Money

Tories promise £500m fund to boost access to cutting-edge drugs


Boris Johnson has announced that, if re-elected, the Conservatives would launch a £500m fund to give patients “quicker access to the most cutting-edge medicines for cancer and other diseases”.

The new Innovative Medicines Fund would replace the Cancer Drugs Fund, due to end next year, which was originally set up in 2010 to provide extra funding for medicines considered too expensive under the usual formula for judging value for money in the NHS.

The pharma industry has long complained about the “low and slow” uptake of innovative drugs by the taxpayer-funded National Health Service, with drugs reviewed for cost-effectiveness by the National Institute for Health and Care Excellence.

The Conservatives said the UK already had “a world-leading approach to access to medicines and treatments”, and through the existing NICE processes had brought life-saving drugs such as Orkambi, for cystic fibrosis, and Spinraza, for spinal muscular atrophy, to patients.

But it could sometimes take too long for the most innovative medicines to be adopted, the party said. The new entity would have increased funding and be expanded to cover more diseases, “giving patients faster access to the latest medicines and treatments which currently struggle to be adopted by the NHS”.

Mr Johnson said the Cancer Drugs Fund had helped thousands of patients gain access to drugs for which they would otherwise have had to wait “and as illnesses become more complex and new drugs are developed we should make sure the NHS can have access to the most innovative medicines”.

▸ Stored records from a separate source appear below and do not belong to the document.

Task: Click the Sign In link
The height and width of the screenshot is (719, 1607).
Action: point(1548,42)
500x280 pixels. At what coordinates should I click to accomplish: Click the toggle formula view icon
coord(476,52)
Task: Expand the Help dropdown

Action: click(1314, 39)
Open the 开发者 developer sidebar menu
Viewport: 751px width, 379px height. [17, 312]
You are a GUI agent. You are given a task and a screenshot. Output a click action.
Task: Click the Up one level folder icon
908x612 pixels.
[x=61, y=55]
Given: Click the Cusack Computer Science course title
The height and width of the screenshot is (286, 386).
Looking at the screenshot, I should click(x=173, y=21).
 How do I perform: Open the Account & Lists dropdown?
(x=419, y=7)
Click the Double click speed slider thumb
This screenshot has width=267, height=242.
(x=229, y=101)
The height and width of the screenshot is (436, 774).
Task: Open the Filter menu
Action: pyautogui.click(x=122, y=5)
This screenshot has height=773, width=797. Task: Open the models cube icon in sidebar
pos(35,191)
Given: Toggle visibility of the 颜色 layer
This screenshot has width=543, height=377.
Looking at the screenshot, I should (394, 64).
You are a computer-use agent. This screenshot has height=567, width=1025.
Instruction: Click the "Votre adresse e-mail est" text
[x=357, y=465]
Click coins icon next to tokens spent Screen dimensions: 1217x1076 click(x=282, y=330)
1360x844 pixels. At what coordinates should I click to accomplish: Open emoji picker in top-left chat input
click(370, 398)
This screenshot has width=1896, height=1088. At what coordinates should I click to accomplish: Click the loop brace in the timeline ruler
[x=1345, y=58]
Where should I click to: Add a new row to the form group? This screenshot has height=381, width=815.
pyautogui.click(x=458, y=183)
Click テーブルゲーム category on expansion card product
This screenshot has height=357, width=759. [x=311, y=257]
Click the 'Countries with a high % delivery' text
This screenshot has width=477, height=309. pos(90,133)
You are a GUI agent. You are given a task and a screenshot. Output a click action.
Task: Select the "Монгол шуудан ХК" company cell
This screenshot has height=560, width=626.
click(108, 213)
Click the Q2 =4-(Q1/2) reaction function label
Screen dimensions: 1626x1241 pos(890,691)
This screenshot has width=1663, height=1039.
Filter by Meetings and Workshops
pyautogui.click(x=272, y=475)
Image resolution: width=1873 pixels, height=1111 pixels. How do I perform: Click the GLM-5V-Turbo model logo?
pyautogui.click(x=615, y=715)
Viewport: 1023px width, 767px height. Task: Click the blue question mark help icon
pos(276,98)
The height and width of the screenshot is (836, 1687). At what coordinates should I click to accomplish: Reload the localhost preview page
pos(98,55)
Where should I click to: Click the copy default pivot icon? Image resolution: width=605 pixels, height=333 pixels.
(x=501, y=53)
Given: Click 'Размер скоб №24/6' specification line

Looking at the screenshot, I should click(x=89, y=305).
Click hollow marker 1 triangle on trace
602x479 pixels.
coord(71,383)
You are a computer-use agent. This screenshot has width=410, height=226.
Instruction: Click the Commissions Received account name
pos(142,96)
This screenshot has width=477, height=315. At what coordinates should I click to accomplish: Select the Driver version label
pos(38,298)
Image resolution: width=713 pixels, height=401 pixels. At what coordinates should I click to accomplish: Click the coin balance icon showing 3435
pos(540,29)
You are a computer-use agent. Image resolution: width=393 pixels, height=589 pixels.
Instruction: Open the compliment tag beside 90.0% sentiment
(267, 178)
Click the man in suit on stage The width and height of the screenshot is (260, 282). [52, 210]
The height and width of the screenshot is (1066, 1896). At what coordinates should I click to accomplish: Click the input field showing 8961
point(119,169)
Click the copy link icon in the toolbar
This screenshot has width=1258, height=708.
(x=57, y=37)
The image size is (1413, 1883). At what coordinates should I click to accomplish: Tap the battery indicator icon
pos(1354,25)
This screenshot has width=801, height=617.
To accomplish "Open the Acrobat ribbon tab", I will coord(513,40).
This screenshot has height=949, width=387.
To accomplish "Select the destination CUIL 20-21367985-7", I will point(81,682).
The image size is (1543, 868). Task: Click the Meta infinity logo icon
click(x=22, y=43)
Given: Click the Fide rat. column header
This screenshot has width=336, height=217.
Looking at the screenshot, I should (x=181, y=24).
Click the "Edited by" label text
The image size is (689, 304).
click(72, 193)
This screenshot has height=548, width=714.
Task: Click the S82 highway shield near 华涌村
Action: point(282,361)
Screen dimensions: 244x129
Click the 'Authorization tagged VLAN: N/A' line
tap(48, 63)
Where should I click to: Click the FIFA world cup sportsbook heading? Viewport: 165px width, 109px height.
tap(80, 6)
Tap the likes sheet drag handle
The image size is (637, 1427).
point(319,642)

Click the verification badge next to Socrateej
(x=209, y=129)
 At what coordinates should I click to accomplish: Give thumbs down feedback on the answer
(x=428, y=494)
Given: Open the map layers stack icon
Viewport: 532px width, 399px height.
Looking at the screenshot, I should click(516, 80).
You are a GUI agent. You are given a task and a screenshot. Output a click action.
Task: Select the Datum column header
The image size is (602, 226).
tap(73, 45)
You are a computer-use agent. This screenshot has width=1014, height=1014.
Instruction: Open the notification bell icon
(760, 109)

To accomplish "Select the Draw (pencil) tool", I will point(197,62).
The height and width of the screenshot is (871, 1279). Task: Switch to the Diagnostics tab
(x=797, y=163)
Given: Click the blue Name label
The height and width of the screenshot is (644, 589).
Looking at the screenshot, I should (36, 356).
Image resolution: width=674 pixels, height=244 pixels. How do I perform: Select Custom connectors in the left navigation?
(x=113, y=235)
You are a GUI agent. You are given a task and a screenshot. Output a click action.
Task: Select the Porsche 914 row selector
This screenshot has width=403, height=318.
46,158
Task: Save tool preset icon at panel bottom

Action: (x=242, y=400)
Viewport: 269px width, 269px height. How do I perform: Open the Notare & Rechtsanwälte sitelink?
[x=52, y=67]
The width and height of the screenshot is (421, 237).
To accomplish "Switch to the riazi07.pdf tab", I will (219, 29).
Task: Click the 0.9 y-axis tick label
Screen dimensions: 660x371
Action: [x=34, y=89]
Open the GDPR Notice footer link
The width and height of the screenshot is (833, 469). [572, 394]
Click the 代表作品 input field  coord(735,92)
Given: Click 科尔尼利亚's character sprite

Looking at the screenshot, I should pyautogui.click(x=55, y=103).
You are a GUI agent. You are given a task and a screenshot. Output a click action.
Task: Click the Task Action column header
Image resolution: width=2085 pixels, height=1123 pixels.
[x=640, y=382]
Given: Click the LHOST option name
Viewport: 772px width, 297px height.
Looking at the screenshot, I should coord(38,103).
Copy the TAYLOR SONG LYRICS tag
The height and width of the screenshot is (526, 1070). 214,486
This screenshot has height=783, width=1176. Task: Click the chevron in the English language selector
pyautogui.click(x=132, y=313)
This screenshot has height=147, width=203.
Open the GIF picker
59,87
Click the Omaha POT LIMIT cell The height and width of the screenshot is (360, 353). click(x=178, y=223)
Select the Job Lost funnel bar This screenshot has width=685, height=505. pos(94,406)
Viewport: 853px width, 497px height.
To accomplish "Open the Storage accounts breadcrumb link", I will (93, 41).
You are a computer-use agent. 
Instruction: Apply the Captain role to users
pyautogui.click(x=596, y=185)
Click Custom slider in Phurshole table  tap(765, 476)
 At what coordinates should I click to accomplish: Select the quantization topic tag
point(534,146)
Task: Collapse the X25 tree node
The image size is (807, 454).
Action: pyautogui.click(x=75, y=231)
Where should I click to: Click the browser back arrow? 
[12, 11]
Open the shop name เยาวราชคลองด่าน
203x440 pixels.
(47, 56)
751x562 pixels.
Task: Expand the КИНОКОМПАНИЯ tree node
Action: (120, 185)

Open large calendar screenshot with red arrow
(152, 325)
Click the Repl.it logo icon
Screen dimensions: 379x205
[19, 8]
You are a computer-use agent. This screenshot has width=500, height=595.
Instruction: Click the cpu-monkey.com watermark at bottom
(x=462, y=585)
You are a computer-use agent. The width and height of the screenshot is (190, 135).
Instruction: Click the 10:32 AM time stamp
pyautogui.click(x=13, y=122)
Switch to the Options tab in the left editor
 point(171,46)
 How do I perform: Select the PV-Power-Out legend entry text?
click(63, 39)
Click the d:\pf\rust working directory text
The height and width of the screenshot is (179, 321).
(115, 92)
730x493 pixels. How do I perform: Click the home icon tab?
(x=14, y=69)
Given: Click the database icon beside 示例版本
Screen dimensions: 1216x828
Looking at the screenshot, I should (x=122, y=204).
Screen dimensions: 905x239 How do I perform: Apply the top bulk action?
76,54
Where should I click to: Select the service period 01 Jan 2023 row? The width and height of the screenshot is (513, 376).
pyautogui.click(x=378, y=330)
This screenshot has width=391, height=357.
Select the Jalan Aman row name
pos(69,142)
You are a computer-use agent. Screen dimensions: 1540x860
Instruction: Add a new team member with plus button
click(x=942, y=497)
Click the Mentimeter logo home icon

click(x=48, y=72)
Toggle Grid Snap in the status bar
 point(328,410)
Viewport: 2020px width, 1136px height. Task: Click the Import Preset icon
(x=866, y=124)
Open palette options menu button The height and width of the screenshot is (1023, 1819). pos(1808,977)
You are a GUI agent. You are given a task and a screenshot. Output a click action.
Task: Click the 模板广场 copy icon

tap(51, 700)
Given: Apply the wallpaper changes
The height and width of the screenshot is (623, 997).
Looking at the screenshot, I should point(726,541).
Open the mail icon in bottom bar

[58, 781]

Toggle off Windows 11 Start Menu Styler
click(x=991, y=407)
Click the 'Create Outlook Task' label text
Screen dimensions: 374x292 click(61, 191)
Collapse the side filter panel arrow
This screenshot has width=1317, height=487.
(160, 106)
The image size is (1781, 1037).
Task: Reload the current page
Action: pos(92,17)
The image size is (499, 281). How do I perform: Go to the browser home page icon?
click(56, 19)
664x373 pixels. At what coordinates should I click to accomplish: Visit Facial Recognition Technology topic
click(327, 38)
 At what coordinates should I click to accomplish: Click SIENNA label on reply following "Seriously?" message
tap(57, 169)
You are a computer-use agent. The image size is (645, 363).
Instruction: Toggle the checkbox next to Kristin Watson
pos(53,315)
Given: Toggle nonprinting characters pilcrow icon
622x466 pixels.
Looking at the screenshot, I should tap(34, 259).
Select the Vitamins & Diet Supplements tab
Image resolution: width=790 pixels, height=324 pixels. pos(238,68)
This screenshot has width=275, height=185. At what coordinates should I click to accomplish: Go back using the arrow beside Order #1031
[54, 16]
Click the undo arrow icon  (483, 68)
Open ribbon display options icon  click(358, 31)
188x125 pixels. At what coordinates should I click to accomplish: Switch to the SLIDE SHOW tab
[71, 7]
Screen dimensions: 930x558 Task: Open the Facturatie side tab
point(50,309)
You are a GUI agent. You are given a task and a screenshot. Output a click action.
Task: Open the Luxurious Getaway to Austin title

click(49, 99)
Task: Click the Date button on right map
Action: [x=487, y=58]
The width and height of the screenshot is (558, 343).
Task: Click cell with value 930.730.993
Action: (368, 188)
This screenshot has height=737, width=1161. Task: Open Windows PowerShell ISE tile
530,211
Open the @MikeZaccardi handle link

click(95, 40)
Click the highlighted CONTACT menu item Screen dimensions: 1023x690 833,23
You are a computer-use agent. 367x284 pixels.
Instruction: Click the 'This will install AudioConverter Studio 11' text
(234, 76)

The new fund “means that the new drugs our brilliant life sciences industry is currently developing — for Alzheimer’s, motor neurone and Parkinson’s disease and cancer — will be made available to patients across the country faster,” the prime minister added.

One of Britain’s biggest drugmakers, GlaxoSmithKline, said: “We will look at the details, but we welcome proposals such as this that could enable UK patients to have faster access to innovative medicines.”